Viajando en colectivo vi varias veces una escena que, estimo, ocurre frecuentemente. Alguien corre desesperado por alcanzar al colectivo al grito de: “paralo, paralo”. El chofer que en estos casos suele tener una extraña pero momentánea disfunción sensorial no llega a ver a la persona corriendo ni escucha sus gritos. Esto es sabido por todos y por eso el corredor de colectivos grita por lo general “paralo” y no “pare”, dejando en claro que espera que una tercera persona le solicite al conductor que detenga la unidad. Lo curioso del fenómeno es que en general nadie interviene y el colectivo emprende su marcha ante la mirada indignada del corredor.

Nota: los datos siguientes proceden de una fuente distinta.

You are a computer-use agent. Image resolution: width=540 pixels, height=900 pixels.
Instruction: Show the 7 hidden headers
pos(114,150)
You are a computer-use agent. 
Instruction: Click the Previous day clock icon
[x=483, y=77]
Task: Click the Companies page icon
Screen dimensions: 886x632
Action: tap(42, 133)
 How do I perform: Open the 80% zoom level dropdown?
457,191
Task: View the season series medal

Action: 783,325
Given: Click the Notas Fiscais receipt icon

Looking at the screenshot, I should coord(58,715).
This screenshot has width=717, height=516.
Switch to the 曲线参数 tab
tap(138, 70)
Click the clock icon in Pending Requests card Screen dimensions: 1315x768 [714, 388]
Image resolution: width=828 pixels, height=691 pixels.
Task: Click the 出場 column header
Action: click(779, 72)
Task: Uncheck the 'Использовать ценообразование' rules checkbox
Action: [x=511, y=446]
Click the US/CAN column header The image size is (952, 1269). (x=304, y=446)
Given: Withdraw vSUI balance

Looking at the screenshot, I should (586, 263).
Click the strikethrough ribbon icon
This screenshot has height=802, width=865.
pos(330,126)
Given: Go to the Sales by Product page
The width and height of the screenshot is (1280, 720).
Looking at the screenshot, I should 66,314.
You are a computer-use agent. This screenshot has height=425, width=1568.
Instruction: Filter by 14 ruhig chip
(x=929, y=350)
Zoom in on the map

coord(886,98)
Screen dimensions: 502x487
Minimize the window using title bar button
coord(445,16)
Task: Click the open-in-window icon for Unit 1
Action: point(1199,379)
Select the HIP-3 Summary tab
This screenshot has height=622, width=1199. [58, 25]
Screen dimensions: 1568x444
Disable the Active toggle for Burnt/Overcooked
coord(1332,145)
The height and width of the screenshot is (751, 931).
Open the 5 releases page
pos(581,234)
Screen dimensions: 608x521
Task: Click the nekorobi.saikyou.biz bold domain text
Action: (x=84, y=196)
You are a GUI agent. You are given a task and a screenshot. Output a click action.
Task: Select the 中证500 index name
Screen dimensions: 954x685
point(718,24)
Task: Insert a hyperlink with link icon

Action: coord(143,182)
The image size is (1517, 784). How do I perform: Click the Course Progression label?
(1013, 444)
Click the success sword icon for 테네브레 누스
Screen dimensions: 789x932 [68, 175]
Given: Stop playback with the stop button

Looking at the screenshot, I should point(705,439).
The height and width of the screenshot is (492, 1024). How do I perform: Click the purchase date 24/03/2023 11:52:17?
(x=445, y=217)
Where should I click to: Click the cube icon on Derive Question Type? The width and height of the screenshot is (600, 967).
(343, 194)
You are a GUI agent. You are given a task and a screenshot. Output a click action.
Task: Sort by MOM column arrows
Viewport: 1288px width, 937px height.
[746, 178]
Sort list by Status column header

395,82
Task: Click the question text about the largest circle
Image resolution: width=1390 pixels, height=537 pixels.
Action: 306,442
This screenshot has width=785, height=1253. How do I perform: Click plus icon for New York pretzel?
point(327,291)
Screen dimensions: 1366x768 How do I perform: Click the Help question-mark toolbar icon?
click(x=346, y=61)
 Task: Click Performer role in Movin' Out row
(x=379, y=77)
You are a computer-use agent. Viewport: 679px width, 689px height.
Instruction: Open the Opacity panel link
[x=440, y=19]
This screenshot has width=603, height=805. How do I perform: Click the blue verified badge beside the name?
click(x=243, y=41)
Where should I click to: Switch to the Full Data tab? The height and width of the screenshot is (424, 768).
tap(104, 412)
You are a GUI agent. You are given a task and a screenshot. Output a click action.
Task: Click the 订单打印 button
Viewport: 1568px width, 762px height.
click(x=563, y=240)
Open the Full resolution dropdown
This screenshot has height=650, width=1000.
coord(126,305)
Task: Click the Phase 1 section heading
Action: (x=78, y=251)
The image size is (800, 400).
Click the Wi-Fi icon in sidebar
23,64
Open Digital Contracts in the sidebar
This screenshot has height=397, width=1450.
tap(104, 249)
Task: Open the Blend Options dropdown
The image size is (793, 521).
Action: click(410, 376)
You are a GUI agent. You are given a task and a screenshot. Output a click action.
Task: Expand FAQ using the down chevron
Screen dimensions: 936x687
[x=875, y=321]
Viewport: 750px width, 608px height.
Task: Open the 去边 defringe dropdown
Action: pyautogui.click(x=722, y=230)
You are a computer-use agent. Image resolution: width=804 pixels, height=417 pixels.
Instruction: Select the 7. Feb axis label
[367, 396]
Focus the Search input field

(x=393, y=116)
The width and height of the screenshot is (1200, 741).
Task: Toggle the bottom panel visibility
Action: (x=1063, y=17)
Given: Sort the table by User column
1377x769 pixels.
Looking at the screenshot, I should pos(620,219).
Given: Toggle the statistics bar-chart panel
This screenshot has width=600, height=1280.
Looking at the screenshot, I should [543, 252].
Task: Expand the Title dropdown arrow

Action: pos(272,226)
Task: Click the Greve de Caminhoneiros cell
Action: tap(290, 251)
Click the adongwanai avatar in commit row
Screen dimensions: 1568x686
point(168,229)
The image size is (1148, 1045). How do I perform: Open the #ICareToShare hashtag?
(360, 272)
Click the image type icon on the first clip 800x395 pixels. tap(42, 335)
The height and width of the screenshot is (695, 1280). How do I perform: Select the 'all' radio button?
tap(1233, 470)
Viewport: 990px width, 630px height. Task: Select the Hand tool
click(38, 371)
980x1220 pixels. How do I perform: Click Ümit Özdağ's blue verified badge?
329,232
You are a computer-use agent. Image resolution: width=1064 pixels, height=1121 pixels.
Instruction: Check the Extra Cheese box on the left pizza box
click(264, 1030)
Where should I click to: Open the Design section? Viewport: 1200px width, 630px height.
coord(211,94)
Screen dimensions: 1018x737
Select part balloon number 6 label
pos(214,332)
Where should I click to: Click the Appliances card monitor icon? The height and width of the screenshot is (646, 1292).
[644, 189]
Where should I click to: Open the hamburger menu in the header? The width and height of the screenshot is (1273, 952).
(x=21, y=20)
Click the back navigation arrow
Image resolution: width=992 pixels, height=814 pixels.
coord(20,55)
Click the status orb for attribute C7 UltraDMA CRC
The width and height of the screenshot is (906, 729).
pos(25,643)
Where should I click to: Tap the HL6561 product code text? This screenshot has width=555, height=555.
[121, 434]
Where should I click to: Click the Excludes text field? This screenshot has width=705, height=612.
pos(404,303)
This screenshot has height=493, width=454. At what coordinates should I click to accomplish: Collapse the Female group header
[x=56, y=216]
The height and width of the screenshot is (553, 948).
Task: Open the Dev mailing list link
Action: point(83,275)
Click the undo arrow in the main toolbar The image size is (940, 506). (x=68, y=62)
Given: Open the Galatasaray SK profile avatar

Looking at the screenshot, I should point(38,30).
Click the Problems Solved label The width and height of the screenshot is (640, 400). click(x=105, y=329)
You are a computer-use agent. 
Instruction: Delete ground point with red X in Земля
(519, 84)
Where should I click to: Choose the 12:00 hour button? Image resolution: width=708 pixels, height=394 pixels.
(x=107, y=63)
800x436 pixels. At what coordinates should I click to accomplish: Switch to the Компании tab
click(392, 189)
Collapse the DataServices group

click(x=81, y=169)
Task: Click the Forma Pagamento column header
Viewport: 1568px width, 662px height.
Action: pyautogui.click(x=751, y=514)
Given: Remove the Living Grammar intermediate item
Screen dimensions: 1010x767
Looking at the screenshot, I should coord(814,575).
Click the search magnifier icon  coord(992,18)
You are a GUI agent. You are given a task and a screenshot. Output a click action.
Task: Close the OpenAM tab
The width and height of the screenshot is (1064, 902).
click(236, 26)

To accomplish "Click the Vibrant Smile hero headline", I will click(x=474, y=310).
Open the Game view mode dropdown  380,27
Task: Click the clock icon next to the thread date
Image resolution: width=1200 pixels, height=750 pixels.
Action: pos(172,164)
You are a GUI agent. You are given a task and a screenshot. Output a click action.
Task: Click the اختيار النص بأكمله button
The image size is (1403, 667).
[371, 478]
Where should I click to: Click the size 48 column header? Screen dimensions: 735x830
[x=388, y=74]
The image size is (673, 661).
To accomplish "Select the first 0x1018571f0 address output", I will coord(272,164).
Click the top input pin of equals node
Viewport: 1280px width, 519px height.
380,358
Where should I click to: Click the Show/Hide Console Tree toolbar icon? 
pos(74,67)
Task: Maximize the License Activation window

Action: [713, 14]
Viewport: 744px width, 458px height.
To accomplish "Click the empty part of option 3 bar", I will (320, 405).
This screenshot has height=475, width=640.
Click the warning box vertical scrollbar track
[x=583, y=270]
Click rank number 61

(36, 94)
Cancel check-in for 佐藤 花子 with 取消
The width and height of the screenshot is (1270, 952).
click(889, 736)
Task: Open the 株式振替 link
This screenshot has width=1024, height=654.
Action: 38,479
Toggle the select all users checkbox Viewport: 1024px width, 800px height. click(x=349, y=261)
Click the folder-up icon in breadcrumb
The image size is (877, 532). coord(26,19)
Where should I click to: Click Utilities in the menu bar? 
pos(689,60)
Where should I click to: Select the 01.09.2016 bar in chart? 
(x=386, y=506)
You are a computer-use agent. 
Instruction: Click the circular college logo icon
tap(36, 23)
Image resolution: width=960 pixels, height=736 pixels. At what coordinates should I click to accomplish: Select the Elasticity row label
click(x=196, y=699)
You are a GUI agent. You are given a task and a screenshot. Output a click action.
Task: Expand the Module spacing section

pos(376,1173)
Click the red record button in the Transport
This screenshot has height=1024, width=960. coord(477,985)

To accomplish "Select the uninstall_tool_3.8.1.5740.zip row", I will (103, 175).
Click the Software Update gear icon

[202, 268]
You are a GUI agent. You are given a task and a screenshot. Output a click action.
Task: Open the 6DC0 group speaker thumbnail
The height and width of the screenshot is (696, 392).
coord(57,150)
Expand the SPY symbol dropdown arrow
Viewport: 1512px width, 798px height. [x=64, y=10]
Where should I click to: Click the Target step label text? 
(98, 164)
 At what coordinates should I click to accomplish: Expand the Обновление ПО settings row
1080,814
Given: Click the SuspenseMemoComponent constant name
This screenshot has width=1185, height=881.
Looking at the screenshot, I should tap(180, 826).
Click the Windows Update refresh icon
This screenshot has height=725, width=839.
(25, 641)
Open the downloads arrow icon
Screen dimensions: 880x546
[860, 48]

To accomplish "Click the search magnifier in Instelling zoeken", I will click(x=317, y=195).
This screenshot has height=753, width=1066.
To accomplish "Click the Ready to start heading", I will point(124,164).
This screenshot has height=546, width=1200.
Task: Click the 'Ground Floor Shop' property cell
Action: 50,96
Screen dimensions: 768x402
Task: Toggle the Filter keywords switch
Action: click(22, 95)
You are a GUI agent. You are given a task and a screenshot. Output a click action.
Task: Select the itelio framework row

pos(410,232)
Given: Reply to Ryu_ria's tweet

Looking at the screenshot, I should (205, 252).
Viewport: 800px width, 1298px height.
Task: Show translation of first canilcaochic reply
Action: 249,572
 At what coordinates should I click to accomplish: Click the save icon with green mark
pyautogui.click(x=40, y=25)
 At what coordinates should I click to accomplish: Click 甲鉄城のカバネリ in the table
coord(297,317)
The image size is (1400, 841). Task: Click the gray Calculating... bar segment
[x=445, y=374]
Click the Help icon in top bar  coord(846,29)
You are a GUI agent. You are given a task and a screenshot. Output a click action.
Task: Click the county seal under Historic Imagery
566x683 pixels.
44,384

En algunos casos sucede algo muy particular: el corredor llega hasta la puerta que se le cierra en la cara y logra cruzar una mirada con el último pasajero que ha subido que se encoge de hombros como diciendo: “que querías que hiciera?”, la respuesta a esta pregunta es muy sencilla: “quería que lo pararas”.
No se por que esto es así, pero para aquellos que tienden a deificar este tipo de comportamientos sociales les cuento que en las hermanas tierras de Bolivia difícilmente esto ocurra ya que todos los pasajeros harían un escándalo si el ómnibus intentase zarpar sin algún pasajero a bordo.